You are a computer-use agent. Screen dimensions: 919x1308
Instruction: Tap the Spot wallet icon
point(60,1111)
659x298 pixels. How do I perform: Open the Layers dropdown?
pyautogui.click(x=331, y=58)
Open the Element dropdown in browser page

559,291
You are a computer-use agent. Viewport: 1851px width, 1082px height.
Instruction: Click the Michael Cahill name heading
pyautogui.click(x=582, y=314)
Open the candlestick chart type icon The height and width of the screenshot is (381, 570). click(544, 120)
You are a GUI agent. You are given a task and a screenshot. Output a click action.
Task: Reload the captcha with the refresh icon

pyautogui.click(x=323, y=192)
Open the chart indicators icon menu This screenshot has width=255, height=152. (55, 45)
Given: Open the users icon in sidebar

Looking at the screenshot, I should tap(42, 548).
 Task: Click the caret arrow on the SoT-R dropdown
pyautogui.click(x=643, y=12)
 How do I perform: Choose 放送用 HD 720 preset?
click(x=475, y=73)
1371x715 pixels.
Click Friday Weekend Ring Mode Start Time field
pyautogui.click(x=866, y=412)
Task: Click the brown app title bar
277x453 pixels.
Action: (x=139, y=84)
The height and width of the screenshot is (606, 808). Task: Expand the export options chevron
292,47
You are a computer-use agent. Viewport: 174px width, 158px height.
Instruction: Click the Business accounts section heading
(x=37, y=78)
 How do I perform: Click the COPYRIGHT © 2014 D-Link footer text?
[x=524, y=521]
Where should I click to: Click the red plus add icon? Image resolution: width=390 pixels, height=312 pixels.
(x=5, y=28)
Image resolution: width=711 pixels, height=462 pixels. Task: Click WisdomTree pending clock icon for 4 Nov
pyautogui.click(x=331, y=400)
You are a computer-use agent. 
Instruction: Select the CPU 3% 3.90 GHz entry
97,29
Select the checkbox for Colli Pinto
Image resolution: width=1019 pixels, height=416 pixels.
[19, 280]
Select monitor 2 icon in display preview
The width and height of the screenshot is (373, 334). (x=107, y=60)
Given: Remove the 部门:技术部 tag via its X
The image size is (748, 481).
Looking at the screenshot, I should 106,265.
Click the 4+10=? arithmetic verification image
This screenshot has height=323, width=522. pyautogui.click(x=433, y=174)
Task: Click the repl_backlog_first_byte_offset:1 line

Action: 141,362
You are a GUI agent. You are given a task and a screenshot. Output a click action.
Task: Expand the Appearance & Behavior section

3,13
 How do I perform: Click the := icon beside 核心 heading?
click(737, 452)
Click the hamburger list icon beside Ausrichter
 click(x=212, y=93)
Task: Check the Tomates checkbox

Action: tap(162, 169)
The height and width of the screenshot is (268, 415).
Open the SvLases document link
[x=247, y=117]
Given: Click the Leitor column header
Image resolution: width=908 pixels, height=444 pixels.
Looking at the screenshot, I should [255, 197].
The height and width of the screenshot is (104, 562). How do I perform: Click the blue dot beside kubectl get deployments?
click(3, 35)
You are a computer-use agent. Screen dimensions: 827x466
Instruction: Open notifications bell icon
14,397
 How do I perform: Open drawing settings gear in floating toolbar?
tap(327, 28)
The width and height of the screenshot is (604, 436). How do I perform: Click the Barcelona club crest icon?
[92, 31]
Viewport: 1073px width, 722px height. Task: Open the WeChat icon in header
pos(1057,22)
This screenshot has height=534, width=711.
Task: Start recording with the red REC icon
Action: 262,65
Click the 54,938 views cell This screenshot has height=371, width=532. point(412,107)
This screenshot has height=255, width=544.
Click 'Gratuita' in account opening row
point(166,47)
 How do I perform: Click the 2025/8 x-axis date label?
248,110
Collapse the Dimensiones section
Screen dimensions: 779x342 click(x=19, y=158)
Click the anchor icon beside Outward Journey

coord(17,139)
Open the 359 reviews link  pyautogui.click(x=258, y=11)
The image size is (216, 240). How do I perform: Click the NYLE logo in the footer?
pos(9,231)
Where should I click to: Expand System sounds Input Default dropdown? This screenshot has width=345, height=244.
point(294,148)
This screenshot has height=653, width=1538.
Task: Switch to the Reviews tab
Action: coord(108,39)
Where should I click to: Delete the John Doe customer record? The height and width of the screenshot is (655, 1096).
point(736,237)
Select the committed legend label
- - -
TASK -
An exact copy is required of each line from the one containing "Click the 54,938" through the last line of the material, and of no other line.

TASK ANSWER -
Click the 54,938 views cell This screenshot has height=371, width=532. point(412,107)
This screenshot has height=255, width=544.
Click 'Gratuita' in account opening row
point(166,47)
 How do I perform: Click the 2025/8 x-axis date label?
248,110
Collapse the Dimensiones section
Screen dimensions: 779x342 click(x=19, y=158)
Click the anchor icon beside Outward Journey

coord(17,139)
Open the 359 reviews link  pyautogui.click(x=258, y=11)
The image size is (216, 240). How do I perform: Click the NYLE logo in the footer?
pos(9,231)
Where should I click to: Expand System sounds Input Default dropdown? This screenshot has width=345, height=244.
point(294,148)
This screenshot has height=653, width=1538.
Task: Switch to the Reviews tab
Action: coord(108,39)
Where should I click to: Delete the John Doe customer record? The height and width of the screenshot is (655, 1096).
point(736,237)
Select the committed legend label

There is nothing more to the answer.